Feature: Thechineseroom have some big shoes to fill with their upcoming follow-up to an indie horror classic, but they’re confident. Here’s how they’re making AMNESIA: A MACHINE FOR PIGS even scarier than its terrifying predecessor.
Confession time: I’m rubbish at horror. I find the experience of being afraid to be a hugely unpleasant one. But I love dark, mysterious storytelling and disturbing imagery. So when something like Amnesia: The Dark Descent comes along, I’m torn. What I tend to do is play in short bursts. I can just about manage 20 minutes of sustained suspense before deciding that’s enough for now and going off to have a little sit down.
I wasn’t the only person who found Amnesia to be a tremendously frightening experience, though. Widely regarded as one of the scariest games ever made, Frictional Games’ indie gem invited you into the bowels of its darkness-entrenched castle, and presented to you a very different sort of adventure game: one whose puzzles were intermingled with terrifying chase sequences and nail-biting stealth, as you strove to avoid the castle’s mysterious monsters against whom you were completely defenceless.
Making a game scarier than Amnesia sounds like an impossible task, but that’s what thechineseroom have set out to do. Fresh from their work on the unusual Dear Esther, they’ve arrived at Amnesia as huge fans of the original, and these new developers are determined to outdo Frictional at their own game.
The name itself makes a big statement. It gives them license to push the boundaries: when you call your game Amnesia: A Machine for Pigs, you’re setting up something quite grizzly.

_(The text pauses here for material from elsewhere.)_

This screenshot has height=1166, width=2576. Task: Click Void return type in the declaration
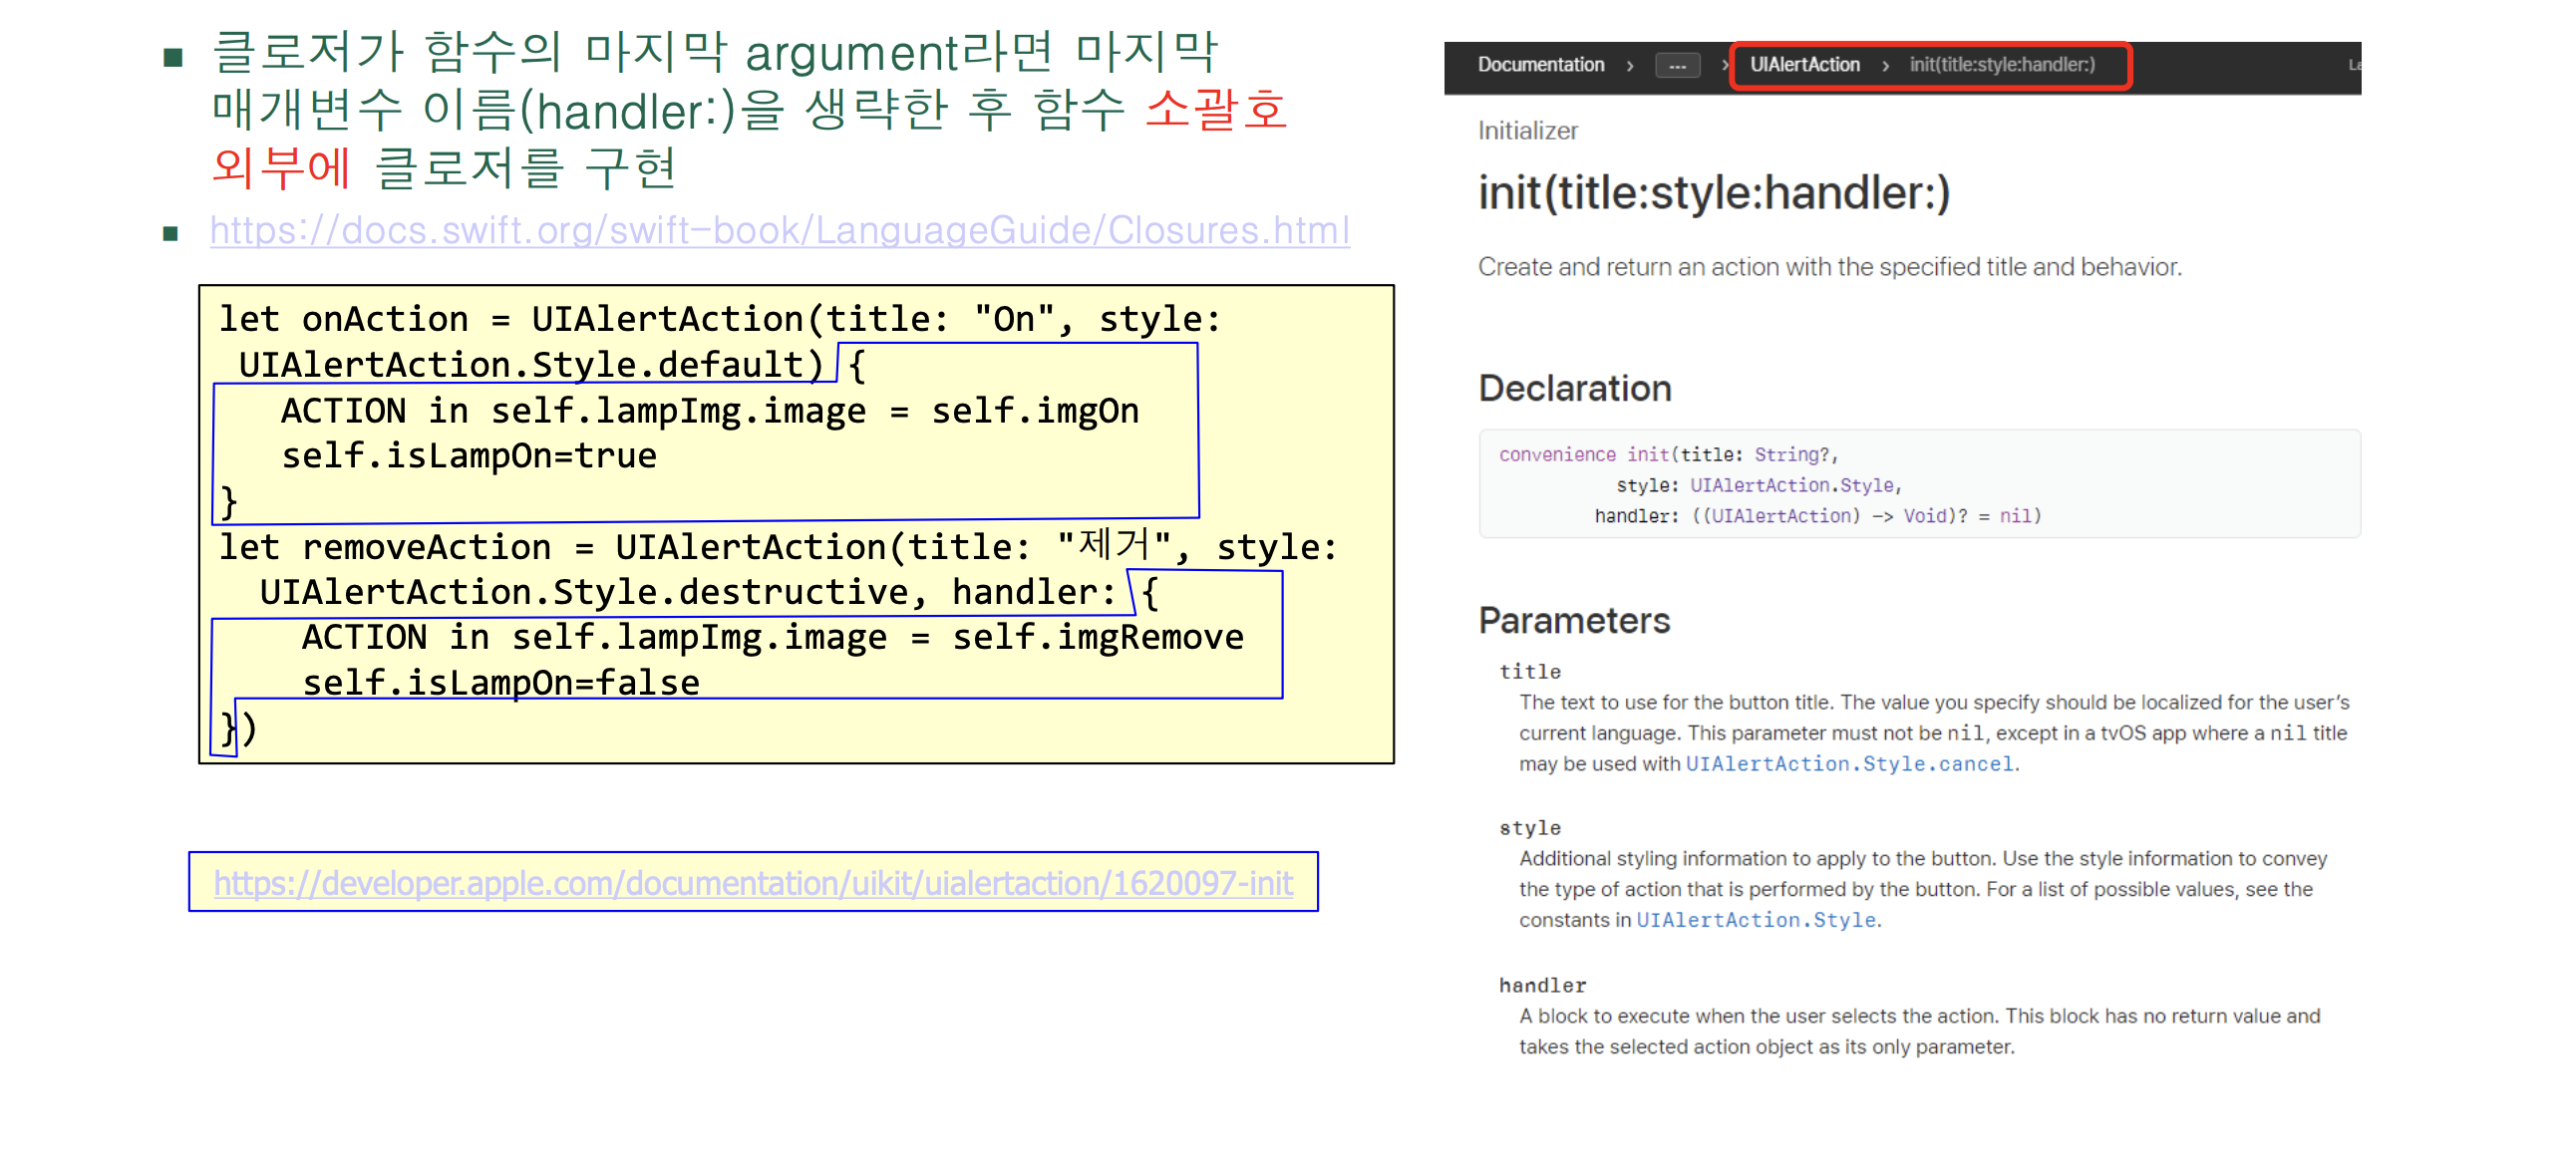[1924, 516]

“When I first started writing the concept, it was called We Are The Pig,” says creative director Dan Pinchbeck. ”It got moved over to A Machine for Pigs, but there was always that thing of a title that makes people go, ‘what is that about?’.”
The new setting helps, too. Taking place 60 years after the original game, A Machine for Pigs drags us kicking and screaming away from The Dark Descent’s claustrophobic castle, and into an unnerving steampunk Victoriana that plays on some of the more sinister real-world happenings of late 1800s Britain.
“It was just such a crazy time,” says Pinchbeck, “so dark and bleak. People were doing, in the name of progressing science, the most obscenely crazy stuff. There was a trade of indigenous people from developing parts of the world in body parts, and people had Papua New Guinean skull ashtrays and stuff like this. So I think, between that and the name, it’s just open season in terms of what we can do, how far we can push this.”
From the start, the plan has been to outdo The Dark Descent – a game that, while Pinchbeck loved, he felt frustrated by when it “held back” on occasion. “In a couple of places Frictional pulled up a bit short,” says Pinchbeck. “And I thought, no, you can really really push this.”
One of the main ways thechineseroom hope to do this is through the story – both in its content and its presentation. “What you’re hearing, what you’re seeing and what you’re finding out about is really disturbing,” Pinchbeck says. But it’s also going to be a story told primarily through the environment, only utilising voice acting where absolutely necessary.